The word “SLUT” is written boldly across a wall of a trash-filled stage as students, faculty and community members rushed into the Pomona College Seaver Theatre for “In the Blood,” a tragedy on contemporary social issues.
“The play is very intense, and it has a strong storyline they’re trying to portray,” said Arianna Lee, freshman Pomona College science major and Seaver Theatre usher. “I love plays, the arts are definitely a necessity. Art has definitely been a big part of my life, so I definitely love performances.”

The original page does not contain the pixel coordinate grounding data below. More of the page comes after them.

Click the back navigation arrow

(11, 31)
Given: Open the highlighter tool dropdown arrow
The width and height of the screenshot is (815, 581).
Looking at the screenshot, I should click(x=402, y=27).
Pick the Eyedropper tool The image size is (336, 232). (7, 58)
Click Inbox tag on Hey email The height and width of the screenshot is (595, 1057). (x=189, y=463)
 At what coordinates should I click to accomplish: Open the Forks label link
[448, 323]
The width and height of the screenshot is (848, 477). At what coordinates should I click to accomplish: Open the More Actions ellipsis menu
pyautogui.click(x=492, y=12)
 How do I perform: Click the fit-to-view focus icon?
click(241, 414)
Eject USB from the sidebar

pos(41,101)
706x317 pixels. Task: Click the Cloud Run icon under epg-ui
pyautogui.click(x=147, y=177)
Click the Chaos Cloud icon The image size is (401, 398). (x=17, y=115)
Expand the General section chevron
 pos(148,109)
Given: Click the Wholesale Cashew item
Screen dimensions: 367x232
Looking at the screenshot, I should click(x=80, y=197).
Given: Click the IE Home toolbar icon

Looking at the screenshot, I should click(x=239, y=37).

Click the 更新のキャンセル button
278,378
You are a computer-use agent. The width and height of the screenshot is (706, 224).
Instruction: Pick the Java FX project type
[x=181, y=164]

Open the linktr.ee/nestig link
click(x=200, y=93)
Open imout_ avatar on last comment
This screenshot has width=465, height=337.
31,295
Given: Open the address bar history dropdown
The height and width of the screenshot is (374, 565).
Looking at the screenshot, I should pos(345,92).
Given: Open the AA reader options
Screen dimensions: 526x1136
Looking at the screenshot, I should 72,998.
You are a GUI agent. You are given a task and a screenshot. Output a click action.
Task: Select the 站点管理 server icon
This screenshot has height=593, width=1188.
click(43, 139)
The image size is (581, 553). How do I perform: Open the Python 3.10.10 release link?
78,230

“In the Blood” is written by Pulitzer Prize winning playwright Suzan-Lori Parks and directed by Kenshaka Ali. Nathaniel Hawthorne’s “The Scarlet Letter” is the inspiration for the play, and it comes to a full circle as the scarlet letter “A,” written in blood, appears at the final scene, the most prominent allusion to the novel.
The play is set in present-day Chicago and revolves around social issues such as survival, compassion and redemption. The main character Hester, La Negrita is an allusion to Hester Prynne. The former is illiterate and the only letter she can write is “A.” She struggles to make ends meet while living under a bridge with her five children.
The society does not accept the family and is not compassionate, as portrayed from a line by a character named Welfare “the world isn’t here to help us, the world is just here.”
Reverend D. (an allusion to Hawthorne’s Reverend Arthur Dimmesdale) is the father of one of Hester, La Negrita’s children, and he was a hypocrite who lectured on religious beliefs and good morals while he neglected his own child. Reverend D. is similar to Dimmesdale since he was also a theologian who would not admit to be the father of Hester Prynne’s child.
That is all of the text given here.